§ Exercise objective
Search the entries for the word "Given" and pull out each line that has it.

§ Records provided
════════════════════

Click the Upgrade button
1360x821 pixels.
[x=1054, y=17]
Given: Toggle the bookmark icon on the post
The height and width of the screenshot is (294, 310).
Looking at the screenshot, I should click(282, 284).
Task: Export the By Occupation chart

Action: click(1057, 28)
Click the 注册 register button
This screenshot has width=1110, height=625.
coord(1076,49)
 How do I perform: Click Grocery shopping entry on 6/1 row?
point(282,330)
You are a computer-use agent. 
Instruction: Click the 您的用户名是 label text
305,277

════════════════════

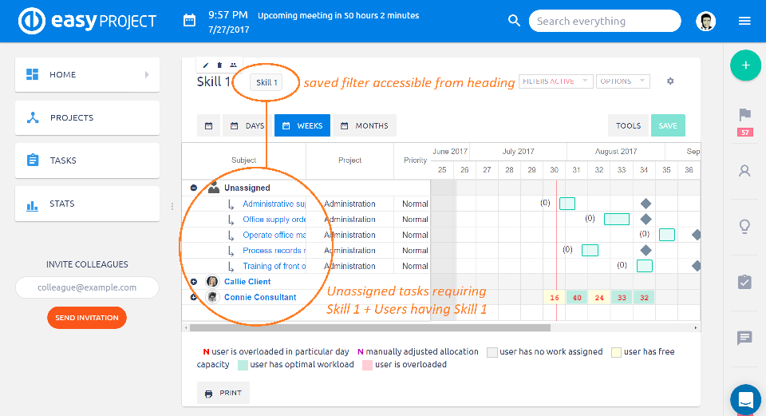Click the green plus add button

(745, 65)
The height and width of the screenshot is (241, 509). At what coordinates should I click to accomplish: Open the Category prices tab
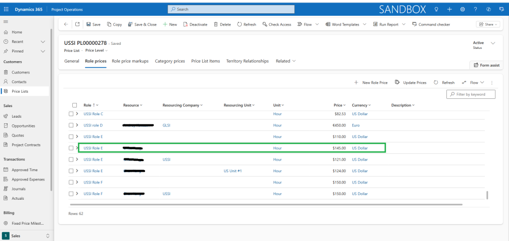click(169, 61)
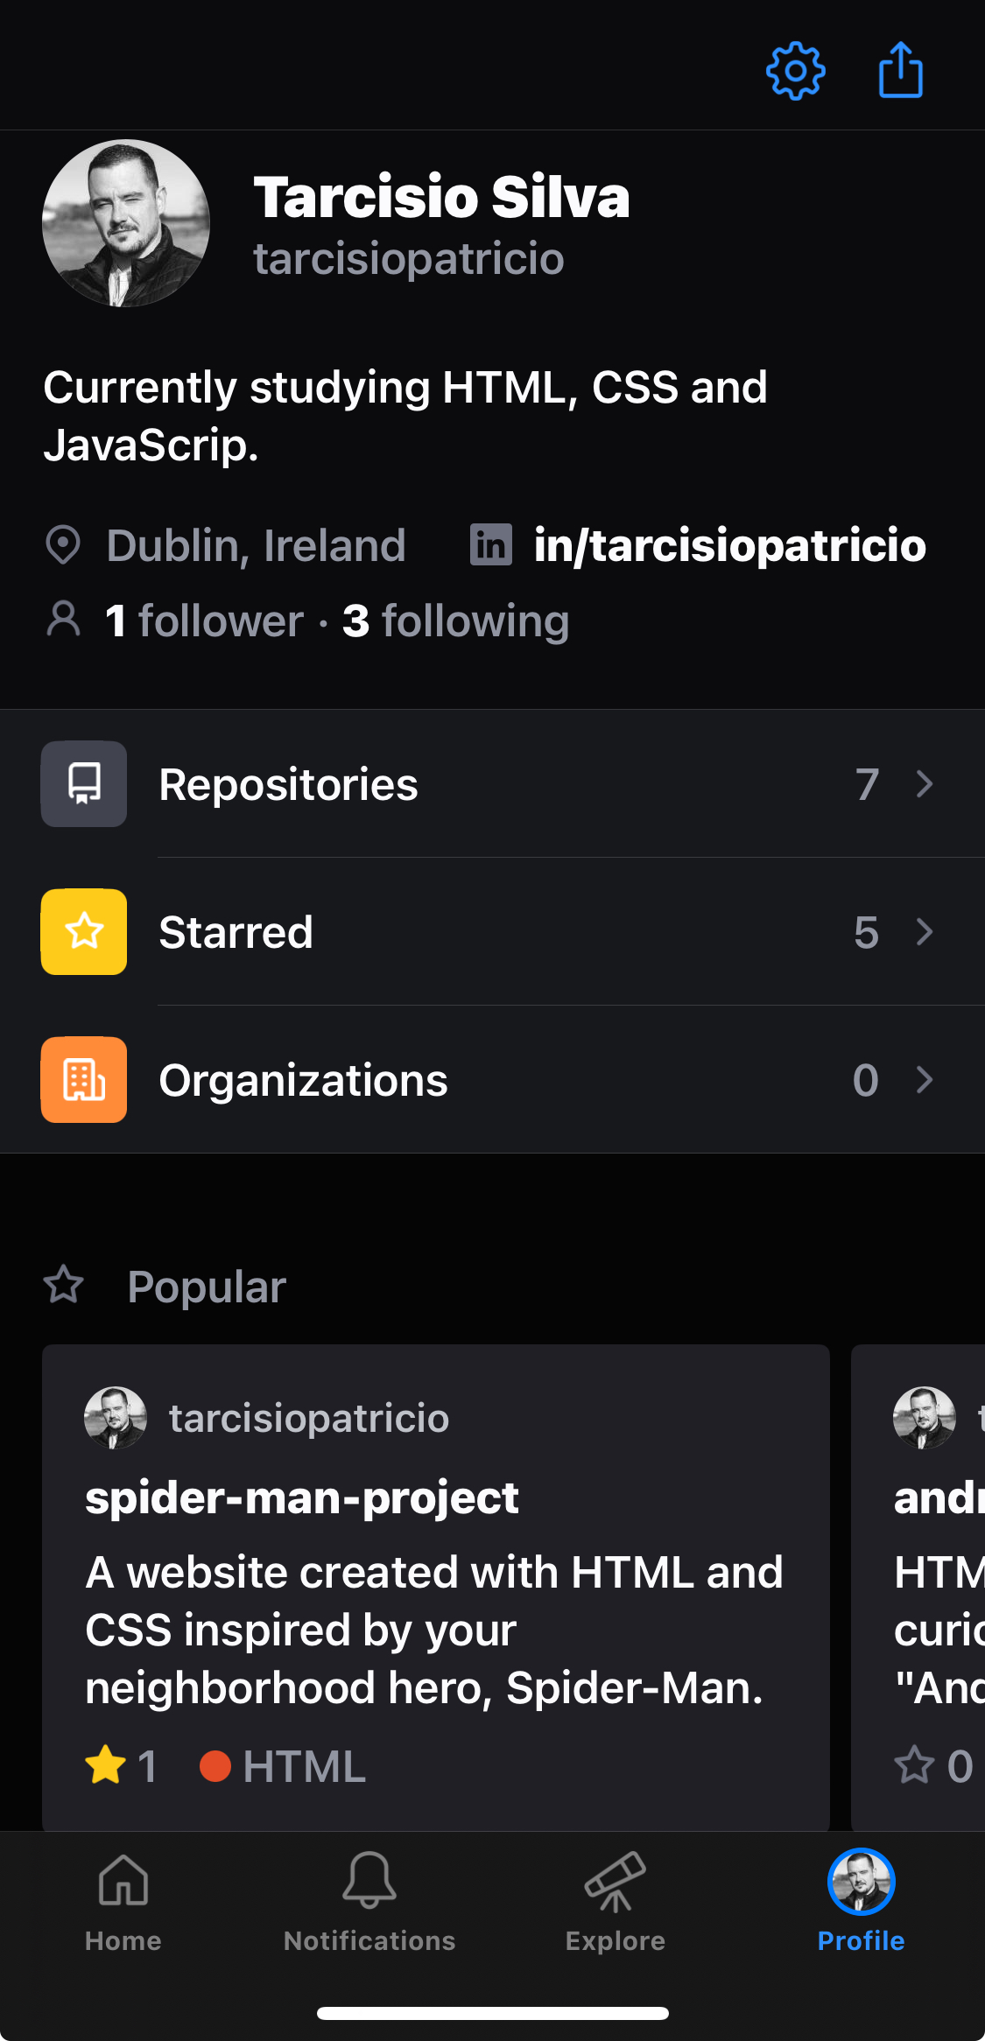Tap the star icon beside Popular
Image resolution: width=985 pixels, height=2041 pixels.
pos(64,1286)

════════════════════

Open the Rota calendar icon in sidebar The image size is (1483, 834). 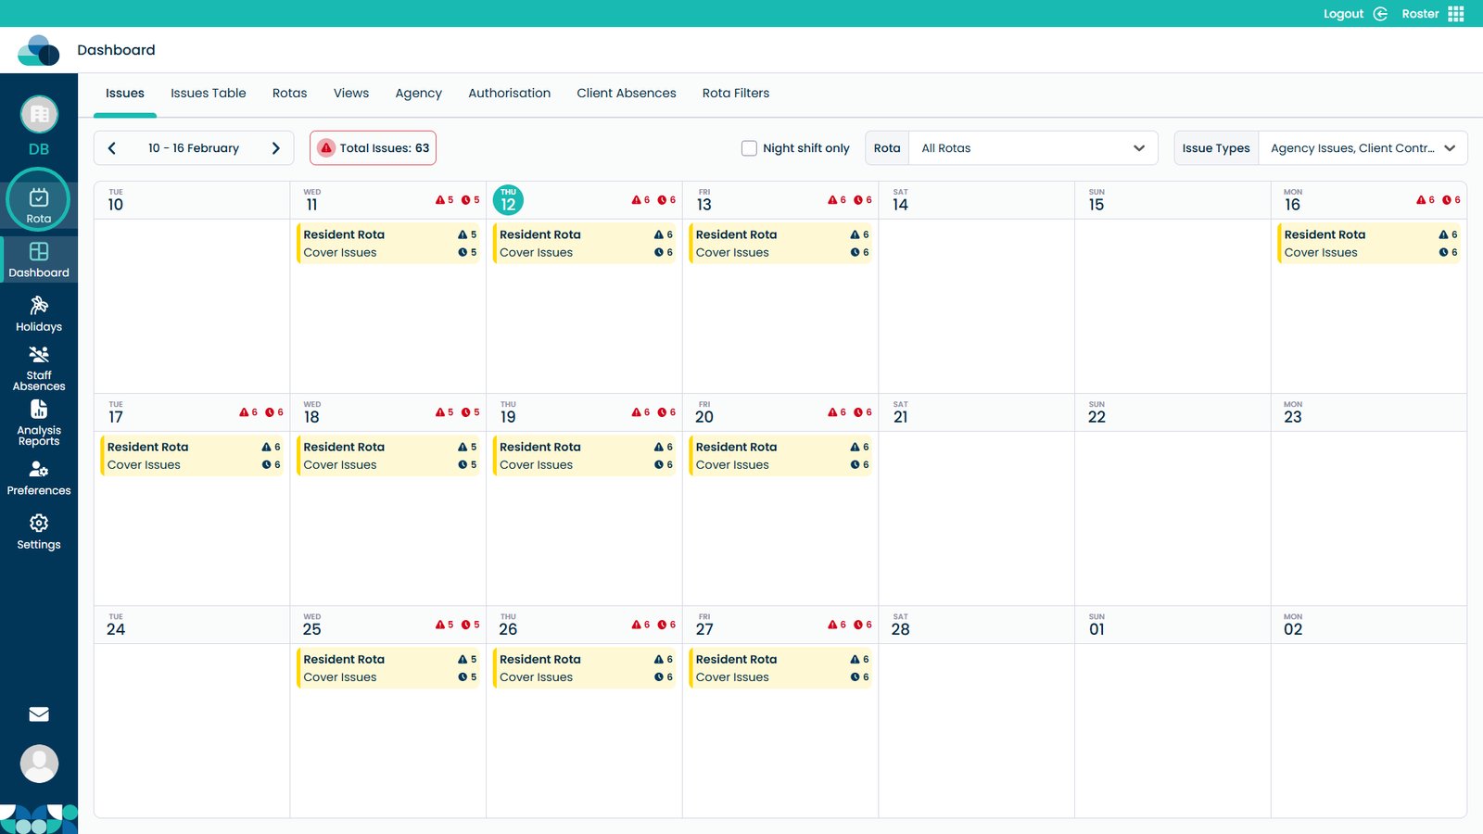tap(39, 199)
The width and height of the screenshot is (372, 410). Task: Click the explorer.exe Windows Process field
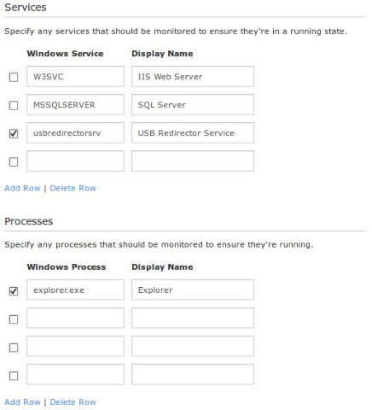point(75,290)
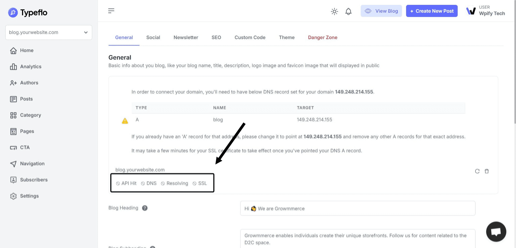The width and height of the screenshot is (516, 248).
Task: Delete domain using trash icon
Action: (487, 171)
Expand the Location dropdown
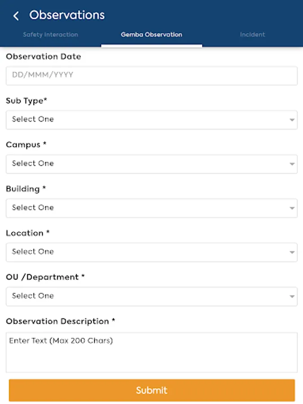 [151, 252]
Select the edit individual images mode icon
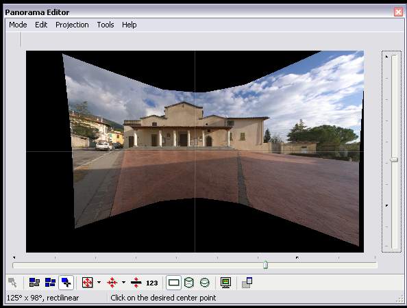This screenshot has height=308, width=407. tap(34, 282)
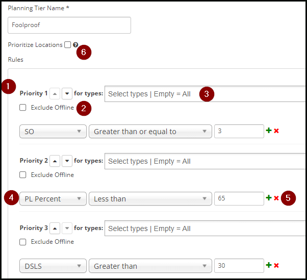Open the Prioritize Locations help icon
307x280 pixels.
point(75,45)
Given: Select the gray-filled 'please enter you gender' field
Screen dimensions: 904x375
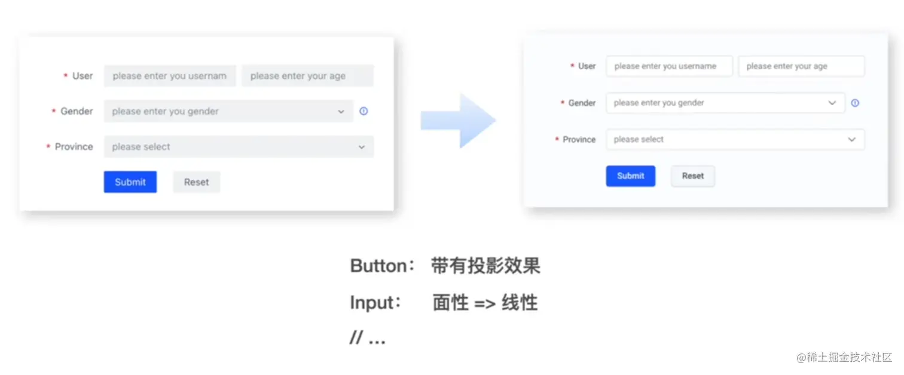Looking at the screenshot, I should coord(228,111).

════════════════════

§ Result of this exercise
Given: Toggle the bookmark icon on the post
Given: Select the gray-filled 'please enter you gender' field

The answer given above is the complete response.